The problem:
Write down exactly the lines from the one below that has "The image size" to the end of the data, both ends included; the pictures should not appear in your copy.

---------- Input records ----------

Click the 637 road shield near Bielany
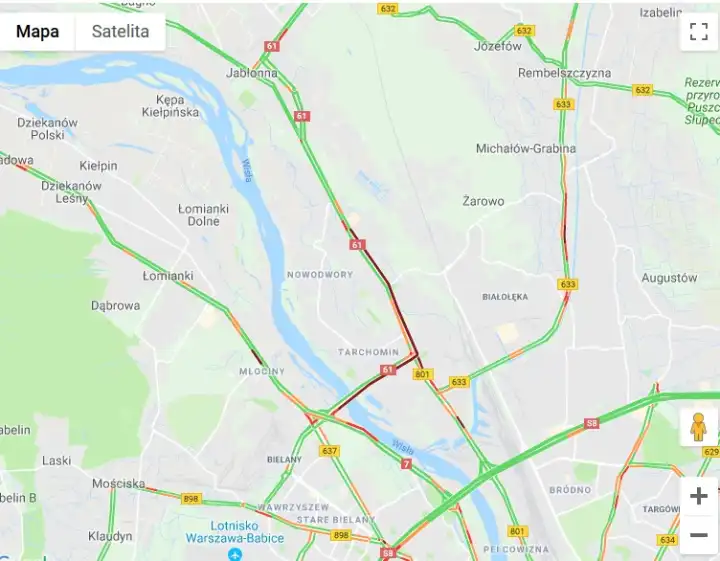Image resolution: width=720 pixels, height=561 pixels. click(329, 451)
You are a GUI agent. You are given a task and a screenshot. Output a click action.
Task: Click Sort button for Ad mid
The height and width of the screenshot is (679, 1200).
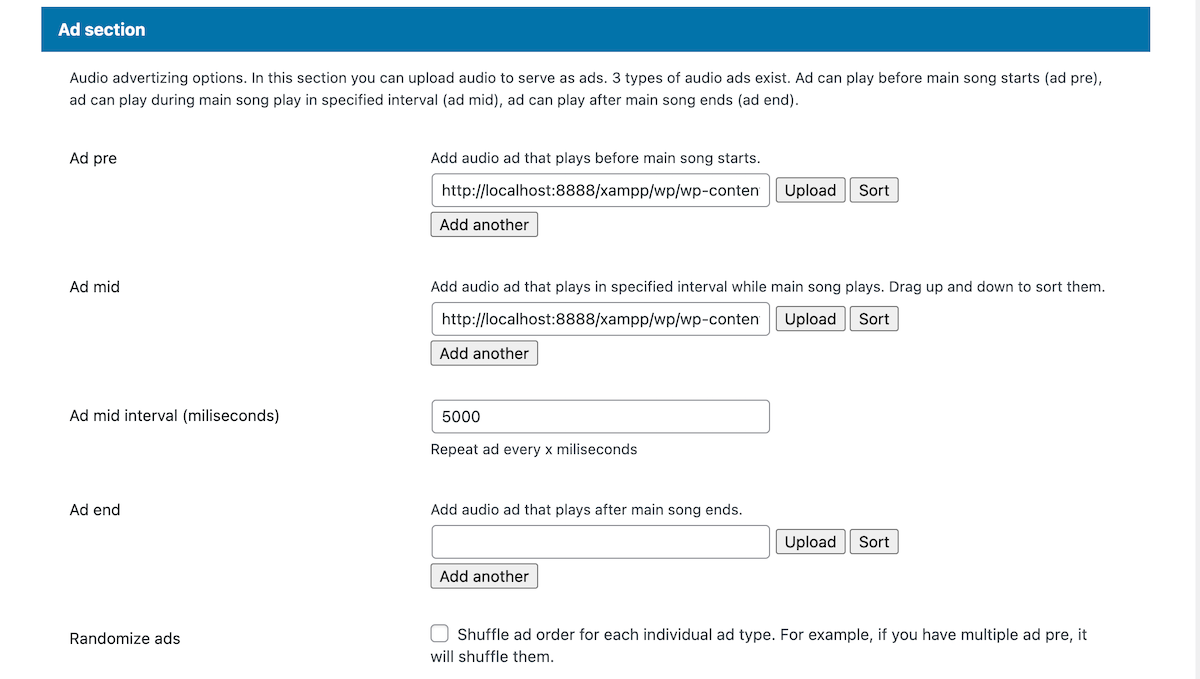(x=874, y=319)
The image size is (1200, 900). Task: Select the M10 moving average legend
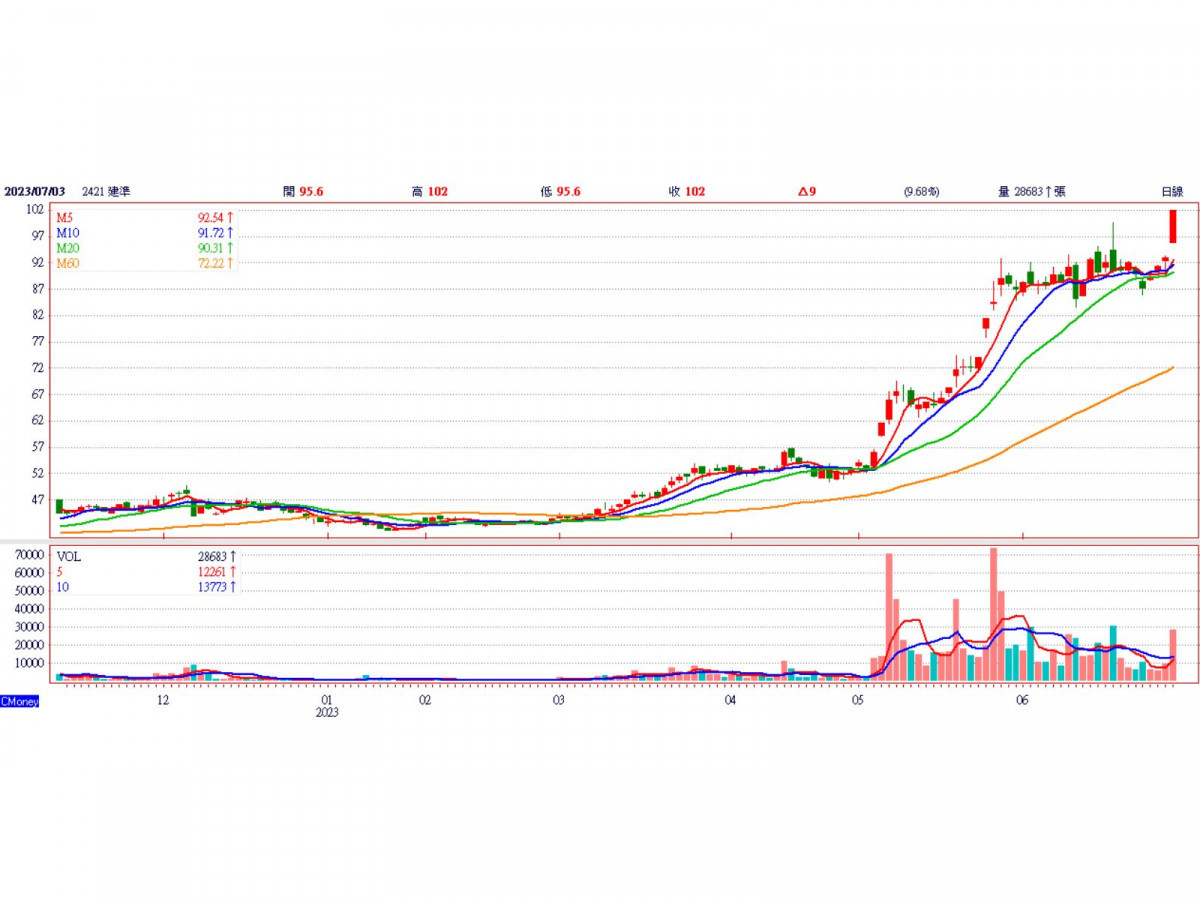145,232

----------

Output:
The image size is (1200, 900). Task: Select the M10 moving average legend
145,232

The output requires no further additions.